To measure the similarity in distribution between two queries, we use the Pearson’s Chi-square statistic. The Chi-square statistic, which is the test statistic of the Chi-square goodness-of-fit test (Agresti 2002; Press et al. 2007), can be expressed for the frequency distributions of two (query) terms, \(t_1\) and \(t_2\), as given by:

$$\begin{aligned} \chi ^2 = \sum _{i=0}^{n} \frac{\left[ F_{t_1}(i) - F_{t_2}(i) \right] ^2}{F_{t_1}(i) + F_{t_2}(i)} \end{aligned}$$
(1)

In Eq. 1, n denotes the number of relative frequency groups taken into account (i.e. \(n=1000\)), and \(F_{t_1}(i)\) and \(F_{t_2}(i)\) (\(i=0,1,2,\ldots ,n\)) refers to the observed document density at the ith bin for the terms \(t_1\) and \(t_2\), respectively. In particular, \(F_{t_1}(0)\) and \(F_{t_2}(0)\) refer to the density of the documents at the relative term frequency value of 0 for \(t_1\) and \(t_2\), respectively. Here, a low \(\chi ^2\) value implies a high degree of goodness-of-fit, where \(\chi ^2=0\) refers to the perfect fit between two term frequency distributions. It is worth noticing, here, that, for any term t, the document density at 0, \(F_{t}(0)\) is proportional to the inverse document frequency (IDF) of the term t.
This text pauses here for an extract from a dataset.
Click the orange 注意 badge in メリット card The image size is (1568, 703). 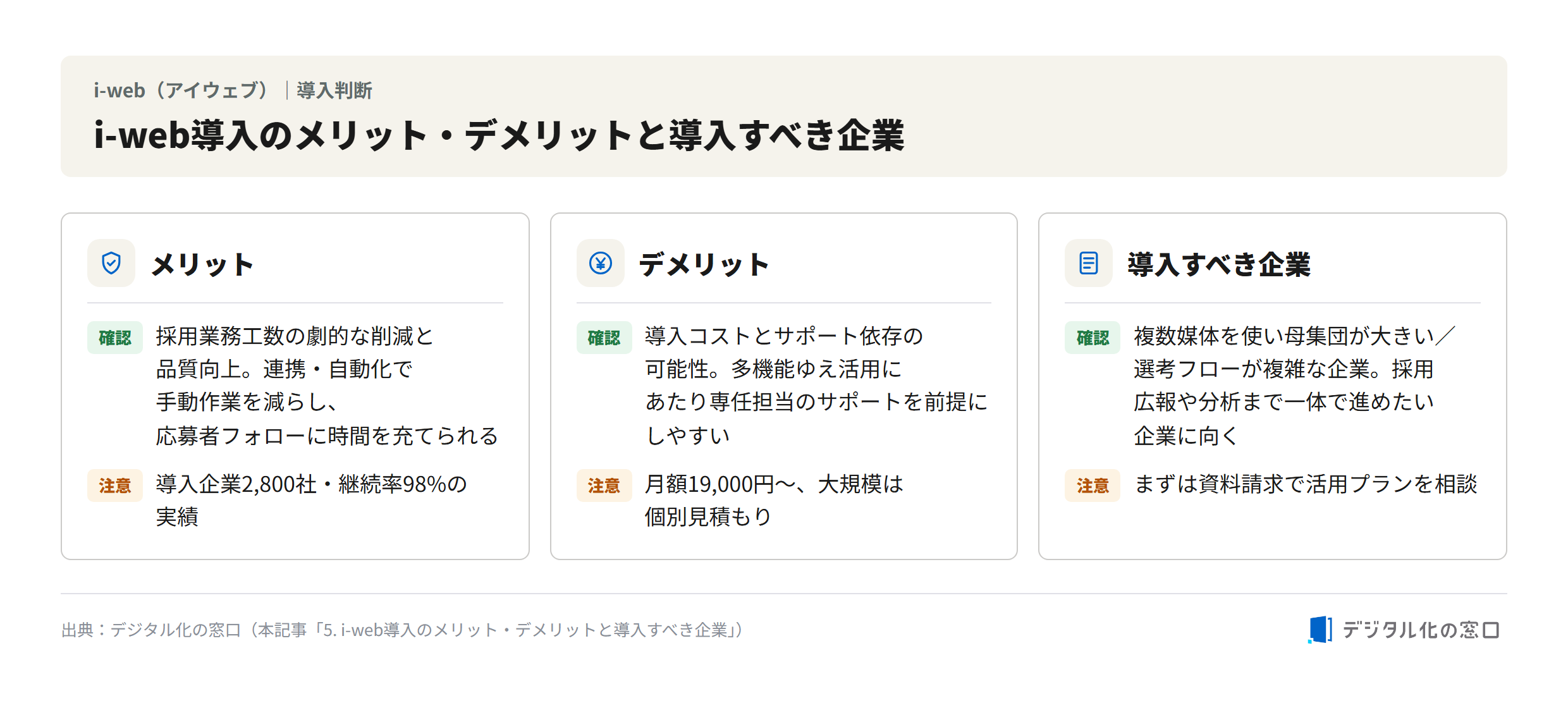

Every probabilistic term weighting model applies some form of normalization to within-document raw term frequencies (He and Ounis 2003a, 2005), in order to avoid biasing towards long documents in quantifying the relevance of a document to the query given. The reason behind this practice can be explained as follows. A term may occur in two documents with the same value of frequency, but the documents would in general be different in length from each others. On the other hand, for any given term, it is expected that the number of occurrence of the term would increase, as the length of the document increases. Probabilistic term weighting models assume that the number of occurrence of a query term in a particular document is proportional to the relevance of the document to the query. This means that longer documents are more relevant than shorter documents to any given query, which in fact is not always true. Hence, in order to make such frequency values comparable with each others across documents, probabilistic term weighting models employ “document length normalization.” For this purpose, we use relative term frequencies, i.e. the ratio of the number of occurrences of a term in a document to the length of the documents.
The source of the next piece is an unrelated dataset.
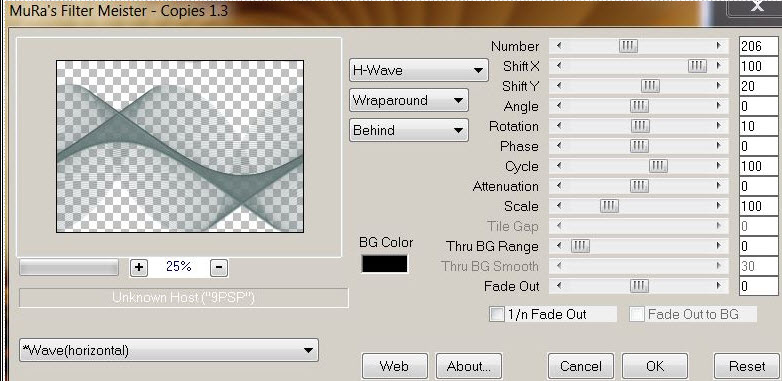Open the About... dialog button
Screen dimensions: 782x381
coord(469,366)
Here, raw term frequencies constitute a discrete distribution, while, in contrast, relative term frequencies constitute a continuous distribution. The Chi-square statistic can only be applied to discrete distributions. Thus, for any given term, the calculated relative frequencies should be grouped into a finite number of bins, in order to obtain the required discrete distribution. According to our normalization scheme, relative term frequencies can vary in between 0 and 1. Except for the relative frequency value of 0, we divided that range into 1000 intervals of equal length: (0.000–0.001], (0.001–0.002], and so on. The case of the value 0 is special because, in contrast to those 1000 bins, it refers to the density of the documents that the term under consideration does not occur in. In query similarity measurements, we take into account both the relative frequency value of 0 (as a separate group) and the relative frequency values grouped into 1000 bins, so that the calculated relative frequencies for any given term sum up to 1 over all of the documents in the target collection, i.e. in order to obtain a formal probability distribution.
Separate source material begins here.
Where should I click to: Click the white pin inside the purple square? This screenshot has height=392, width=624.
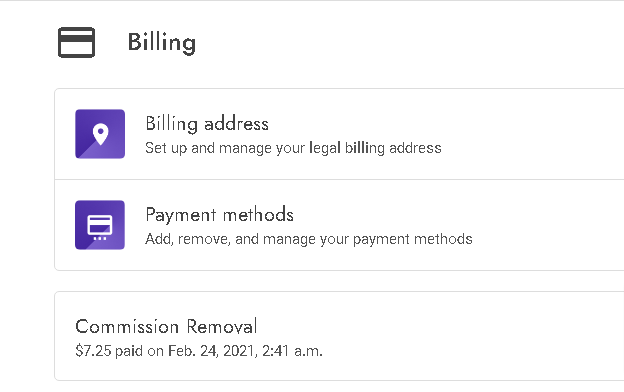coord(100,134)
Figure 1 illustrates the relative frequency distribution of the terms family, for, of and wedding, where the relative frequency value of 0 is excluded for the ease in interpretation.Footnote 2 The observed frequency distributions of family and wedding are quite different from that of for and of, while the distributions are relatively similar to each other for both the former terms and the latter terms. As seen in Fig. 1, the frequency distributions of the terms for and of resemble a Poisson distribution. Given that the terms for and of are used due to grammatical necessity rather than serving to impart knowledge (i.e. semantically non-selective words) and the terms family and wedding are semantically selective words, it is reasonable that, for a query including these 4 terms, a term weighting model assuming a Poisson distribution for the frequency distributions of terms is likely to distinguish semantically selective words (i.e. index terms) from the semantically non-selective words (i.e. function words), than a term weighting model assuming a different probability distribution.

Fig. 1
figure 1

Grouped relative frequency distributions for the terms family, for, of and wedding

Our approach is based on pairwise query similarity but queries would in general be different from each others in length. This is an issue, because Chi-square statistic can in fact be used as the measure of pairwise similarity between terms, rather than queries, except for the queries that are composed of a single term. In order to measure the similarity between two queries having more than one term, we adapted a simple heuristic that aggregates the term similarity measurements over queries.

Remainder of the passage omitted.